This article was originally published in Winter 2019.
A player’s three-dart shooting average offers a clear metric that can be analysed to reveal the best strategic options – investment management has parallels.
Statistically, if a player’s three-dart shooting average is less than 80, they should aim at treble 19 rather than treble 20. In practice, amateur dart players usually average less than 80, but the vast majority still aim for treble 20. The three-dart shooting average is a simple, transparent, quantitative metric, the analysis of which can reveal strategic options that can lead to better outcomes. Is there an equivalent measure in real estate? If so, how can it be calculated? Can this measure also allow managers to communicate to investors how they intend to either deliver this return or even exceed it?

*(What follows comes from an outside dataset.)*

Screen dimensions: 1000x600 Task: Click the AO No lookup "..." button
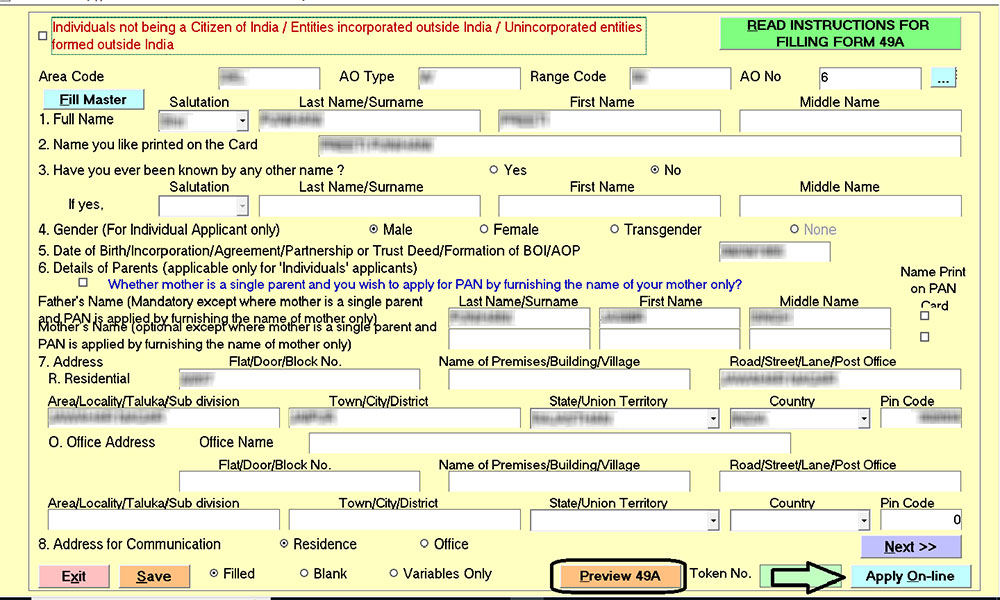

In darts, the player’s ‘return’ is a score, while in property investment, the investor’s return is from the cash flow. This cash flow is driven by the initial rent, rental growth, leases, costs and vacancies. Market pricing of these cash flows should therefore reflect differentials in expected future growth rates, costs and vacancies between markets and properties within markets. The market pricing of shopping centres, for example, has been marked down as growth expectations have fallen and higher expected future vacancies and costs are factored in. Industrial pricing, by contrast, has risen as a result of higher growth expectations and more optimistic cash flow assumptions for tenant retention and letting periods.